The annual conference took place as market and economic conditions remain gloomy amid persistent worries about bad credit, inflation, sluggish growth and high energy and commodity prices.

"This turmoil is not going to go away quickly and will require serious efforts to overcome it," a top official of the International Monetary Fund, John Lipsky, told Reuters.

The forum has focused on fallout from the financial crisis that erupted in 2007. In the conference keynote address on Friday, Fed Chairman Ben Bernanke said the year-long financial storm "has not yet subsided."

The U.S. economy may hit another bump in the final months of the year as the boost to spending from the government's $152 billion stimulus package wears off, a congressional budget official said on Saturday.

"The stimulus helped to support consumption in the middle part of this year," Congressional Budget Office head Peter Orszag told Reuters. "One of the things we'll be experiencing later this year is the withdrawal of that effect, leading to economic weakness."

Initial U.S. government data reported last month showed the economy grew by an annual rate of 1.9 percent in the second quarter, after meager growth of 0.9 percent in the first quarter.

At the symposium, a former Bank of England official, Willem Buiter, took the BoE, the ECB and the Fed to task for their responses to the crises that began last summer as the extent of problems resulting from risky subprime mortgages -- loans made to borrowers with spotty records of repaying debts -- became known.

Buiter in a paper presented at the symposium directed his harshest critique at the Fed, saying the U.S. central bank's steep interest rate cuts to counter the crisis would lead to higher inflation. The Fed misjudged the effects of the housing contraction and overreacted by bringing benchmark rates down by 3.25 percentage points to the current 2 percent level, said Buiter, now a professor at the London School of Economics.

Fed Governor Frederic Mishkin, however, said the U.S. central bank's bold moves were justified to stop a vicious circle of shrinking credit and weakening economic activity.

"When you can get an adverse feedback loop ... that argues that what you need to do is act more aggressively," he said in response.

U.S. inflation hit a 17-year high in July of 5.6 percent, driven by higher energy and food prices. Oil prices have declined since mid-July.

The ECB, in contrast to the Fed, has raised rates, citing worries about record euro zone inflation.

A European policy-maker said at the Fed conference it was premature to declare that falling oil prices would curb euro zone inflation.
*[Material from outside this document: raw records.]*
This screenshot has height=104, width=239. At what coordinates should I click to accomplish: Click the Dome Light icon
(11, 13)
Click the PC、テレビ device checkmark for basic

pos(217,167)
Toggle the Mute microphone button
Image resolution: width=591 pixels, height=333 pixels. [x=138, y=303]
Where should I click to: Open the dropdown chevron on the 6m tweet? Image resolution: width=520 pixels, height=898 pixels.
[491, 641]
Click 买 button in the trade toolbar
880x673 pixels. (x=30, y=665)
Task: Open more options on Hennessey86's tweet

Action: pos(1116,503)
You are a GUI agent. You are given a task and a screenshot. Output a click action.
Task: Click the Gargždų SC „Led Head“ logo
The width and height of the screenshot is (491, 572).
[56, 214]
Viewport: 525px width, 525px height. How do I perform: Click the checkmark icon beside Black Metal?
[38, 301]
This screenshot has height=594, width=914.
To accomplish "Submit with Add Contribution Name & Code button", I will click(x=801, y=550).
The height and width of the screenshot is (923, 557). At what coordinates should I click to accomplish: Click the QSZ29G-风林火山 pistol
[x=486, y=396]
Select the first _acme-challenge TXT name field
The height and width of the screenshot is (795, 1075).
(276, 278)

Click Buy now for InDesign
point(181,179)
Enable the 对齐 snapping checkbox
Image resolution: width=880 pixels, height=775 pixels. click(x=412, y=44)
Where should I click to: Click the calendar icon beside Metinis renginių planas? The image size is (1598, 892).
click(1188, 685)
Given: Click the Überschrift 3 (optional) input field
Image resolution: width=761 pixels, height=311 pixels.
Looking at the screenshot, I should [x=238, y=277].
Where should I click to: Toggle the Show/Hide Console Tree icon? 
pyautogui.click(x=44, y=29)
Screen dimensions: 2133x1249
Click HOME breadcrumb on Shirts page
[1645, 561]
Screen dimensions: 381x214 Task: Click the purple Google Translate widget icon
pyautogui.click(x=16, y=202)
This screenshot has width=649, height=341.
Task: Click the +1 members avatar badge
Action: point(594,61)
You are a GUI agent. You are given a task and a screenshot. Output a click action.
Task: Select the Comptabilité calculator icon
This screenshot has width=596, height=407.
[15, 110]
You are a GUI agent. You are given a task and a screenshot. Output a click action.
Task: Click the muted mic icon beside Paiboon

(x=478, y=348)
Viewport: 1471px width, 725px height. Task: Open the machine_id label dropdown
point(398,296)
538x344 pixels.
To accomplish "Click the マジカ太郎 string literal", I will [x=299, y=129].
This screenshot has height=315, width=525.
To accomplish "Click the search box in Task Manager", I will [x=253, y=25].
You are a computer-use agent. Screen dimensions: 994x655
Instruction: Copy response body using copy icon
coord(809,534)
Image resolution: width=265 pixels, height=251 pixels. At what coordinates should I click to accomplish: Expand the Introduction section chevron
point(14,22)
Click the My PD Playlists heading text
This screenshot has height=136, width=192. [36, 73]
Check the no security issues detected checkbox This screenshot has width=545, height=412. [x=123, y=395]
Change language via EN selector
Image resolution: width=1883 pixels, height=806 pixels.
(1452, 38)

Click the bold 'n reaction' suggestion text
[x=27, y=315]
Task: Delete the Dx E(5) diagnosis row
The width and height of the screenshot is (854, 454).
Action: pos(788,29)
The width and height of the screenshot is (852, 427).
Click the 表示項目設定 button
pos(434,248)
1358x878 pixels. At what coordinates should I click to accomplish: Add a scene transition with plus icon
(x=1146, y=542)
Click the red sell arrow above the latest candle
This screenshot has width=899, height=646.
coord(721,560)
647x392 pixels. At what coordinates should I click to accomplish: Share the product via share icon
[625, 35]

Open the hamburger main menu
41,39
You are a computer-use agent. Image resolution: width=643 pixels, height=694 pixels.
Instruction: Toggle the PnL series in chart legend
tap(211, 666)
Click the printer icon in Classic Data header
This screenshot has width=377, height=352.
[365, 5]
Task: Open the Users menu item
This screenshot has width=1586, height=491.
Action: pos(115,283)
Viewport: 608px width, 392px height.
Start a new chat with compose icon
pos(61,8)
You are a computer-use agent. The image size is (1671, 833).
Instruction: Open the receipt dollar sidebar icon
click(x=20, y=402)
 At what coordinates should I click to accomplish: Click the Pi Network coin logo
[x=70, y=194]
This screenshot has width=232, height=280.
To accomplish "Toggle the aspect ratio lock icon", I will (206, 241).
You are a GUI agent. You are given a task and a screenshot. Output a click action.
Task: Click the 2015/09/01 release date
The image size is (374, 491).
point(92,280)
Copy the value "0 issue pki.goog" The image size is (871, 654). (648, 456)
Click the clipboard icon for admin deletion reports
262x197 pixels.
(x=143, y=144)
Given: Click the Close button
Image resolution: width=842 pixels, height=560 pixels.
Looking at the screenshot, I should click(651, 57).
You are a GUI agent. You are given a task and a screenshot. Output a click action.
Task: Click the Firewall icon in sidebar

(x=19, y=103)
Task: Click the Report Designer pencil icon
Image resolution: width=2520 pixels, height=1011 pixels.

"We will have to see where it will go. It is too early to give a comment on that," ECB governing council member Yves Mersch told Reuters.

Meanwhile, another paper said the European Union urgently needs a better plan to share the costs of dealing with large bank failures to prevent the risk of a severe "contagion effect."

Economists Franklin Allen and Elena Carletti said that without clearer guidelines, European and global capital markets could be at risk.